OK, I'm sure some pilots would ask what's the big deal. My husband is one of them. And maybe there isn't one for them, but I don't want to have any less space than that between me, cloud and terrain if flying VFR. Especially if there is ice in the clouds. Other alternatives also come to mind. Stay in the central valley for instance. Climb high and get a clearance to drop through the clouds into the valley thus minimizing time in the clouds? Climb high and hope to find a hole in the clouds to descend through and then turn around if no hole was found? All options. All overkill for the situation at hand.
I'm still thinking about this one... what is a minimum I can establish for VFR flying to ensure I don't find myself flying between cloud and ridge some day and straight into trouble? I know I can legally fly 500 ft above ground and 500 ft below cloud in an unpopulated area but I definitely would not want to do that. I still haven't decided what that line will be. I think it will depend on my familiarity with the terrain. If I don't know the terrain as well as I know this area, I will need to have plenty of clearance between me and highest peak. If I do know the terrain the minimum may between me and the lowest pass. I just don't know. But I guess the good thing is, that little, no-big-deal, practice instrument flight gave me a lot to think about. That flight is something to add to my bag of experience before my bag of luck runs out.

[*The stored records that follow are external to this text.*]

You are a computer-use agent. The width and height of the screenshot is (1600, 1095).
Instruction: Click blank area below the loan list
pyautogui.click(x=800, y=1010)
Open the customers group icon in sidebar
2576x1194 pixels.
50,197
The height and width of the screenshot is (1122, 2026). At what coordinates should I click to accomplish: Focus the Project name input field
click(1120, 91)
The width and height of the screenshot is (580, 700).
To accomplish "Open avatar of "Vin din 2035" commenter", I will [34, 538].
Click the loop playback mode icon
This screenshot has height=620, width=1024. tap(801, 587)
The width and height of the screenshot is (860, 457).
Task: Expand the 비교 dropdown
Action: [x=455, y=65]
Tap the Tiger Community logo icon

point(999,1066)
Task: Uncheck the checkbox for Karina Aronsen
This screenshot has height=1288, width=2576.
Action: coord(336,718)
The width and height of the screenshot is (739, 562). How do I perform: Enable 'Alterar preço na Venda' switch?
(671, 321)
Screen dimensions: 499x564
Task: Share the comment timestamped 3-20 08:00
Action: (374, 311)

Update: After getting some input from other pilots I realize the thing that bothered me the most about this situation wasn't flying through a pass with 1000' above and below me clear. It was doing that without knowing for sure that I had the 1000' above and below me. I did what seemed right at the time. Which is fine and it worked. I would do the same route in the same conditions again without hesitation now that I know the terrain altitude better, but as an engineer it is an uncomfortable place for me to be flying without knowing. My pilot friends pointed out some other sources of information I could have used to help with my "knowing" on the fly, WingX has some nice terrain information features and the plane I was in had terrain warnings built into the GPS. I had both and used neither during this flight. At this point I think the issue isn't safe minimums... the issue is knowledge. If I have the knowledge rather than the guess I know I'll make the right choice.